Die Tonnen der Zufahrt nach Lemmer sind beleuchtet und auch hier wissen wir mit einigen Anlaufschwierigkeiten recht gut, wo wir lang muessen. Aber dann kommt der kritische Teil. Wir muessen ins betonnte, aber nicht beleuchtete Fahrwasser zum Jachthafen abbiegen. Beinah waeren wir an der Teilungstonne vorbei gedonnert.  Die Tonne mit dem Fernglas, Kartenorientierung und  dem Bild auf dem PC zu finden geht ja noch. Erschreckend ist fuer mich, wie weit entfernt die im Glas aussehen und wie nah wir dann schon dran sind bzw. wie schnell die Dinger auftauchen, wenn ich das Fernglas runter nehme! Beinahe ware Werner an einer auf der falschen Seite vorbei gerauscht. Im letzten Moment gehen wir korrekt dran vorbei. Er sieht am Ruder so gut wie gar nix und steuert nach meinen Angaben. Super, ein Blinder sagt nem anderen Blinden, wo’s langgeht. Ist doch eine prima Kombination. Obwohl Werner in der Daemmerung eindeutig besser sieht wie ich! Der hat die Tonnen schon lange vor mir leuchten sehen und konnte gar nicht verstehen, dass ich absolut nix davon sehen konnte.

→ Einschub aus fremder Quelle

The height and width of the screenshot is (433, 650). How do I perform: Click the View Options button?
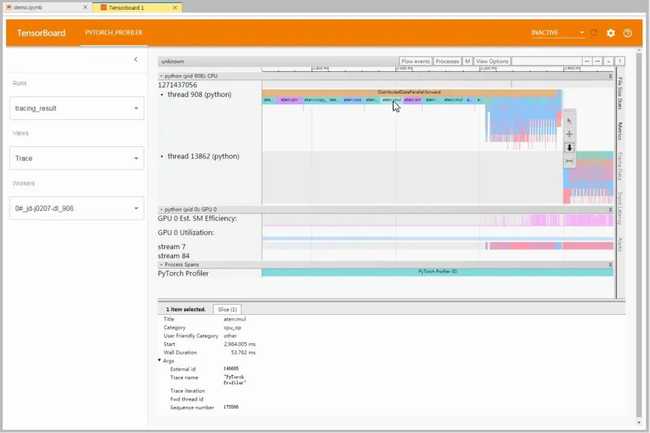(x=492, y=61)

Tja und dann passiert es uns: die Tiefenanzeige des Echolots piepst – wie schon so oft auf dieser Reise- empoert auf und zaehlt runter: 2,50, 2,40, 2,30- plopp. Wir stecken fest. Und das kurz vor der Hafeneinfahrt. Da vorne ist doch die letzteTonne, wo ist denn jetzt die vorletzte abgeblieben? Gibt doch Tauchtonnen in Holland!! Kraft unserer PS ziehen wir uns rueckwaerts wieder raus. Das gibt es doch nicht, die de Vries Leute haben gesagt, es ware auch mit 2,40 kein Problem, zu Ihnen an den Steg zu kommen. Und der ist im hinteresten Eck des jachthafens, vor dem wir im wahrsten Sinne des Wortes gerade stehen. Alsso mehr nach rechts. Da blinkt ein gruenes Licht auf einem Deich. Vielleicht wenn wir uns naeher da dran halten. Ich suche wieder die letzte Tonne und mit ueber 3 mtr. Wasser unterm Kiel laufen wir gluecklich doch noch in den Hafen. Aber jetzt noch bis ganz in die hintere Ecke? Und ein 7mtr. Boot namens Renata suchen, vor dem wir liegen koennen, sollen, duerfen? Alle in Frage kommenden Plaetze sind aber schon von fetten Motorbooten belegt. Also weiter. Da leuchtet unser Stern in Form eines langen, freien Kopfsteigers auf! Wir sind uns ganz schnell einig, dass wir da rangehen. Kaum laufen wir darauf zu, rappelt es auf dem Steg. Der Hafenmeister Maurice kommt mit seinem Fahrrad zu Hilfe geeilt, nimmt Leinen an, plaziert Fender tiefer, laesst uns ruhiger werden und meint, wir koennten auch ohne Obulus liegen bleiben, wenn wir morgen frueh vor seinem Dienstantritt wieder weg und bei de Vries am Steg waeren. Trotz der spaeten Stunde trinken wir in der kleinen Hafenbar noch ein Biertje mit ihm, machen noch einen spaziergang zum Steg von de Vries und fallen dann gegen 2 Uhr immer noch hungrig (Essen ist irgendwie zu kurz gekommen bei der ganzen Aktion) ins Bett. Was fuer ein Tag!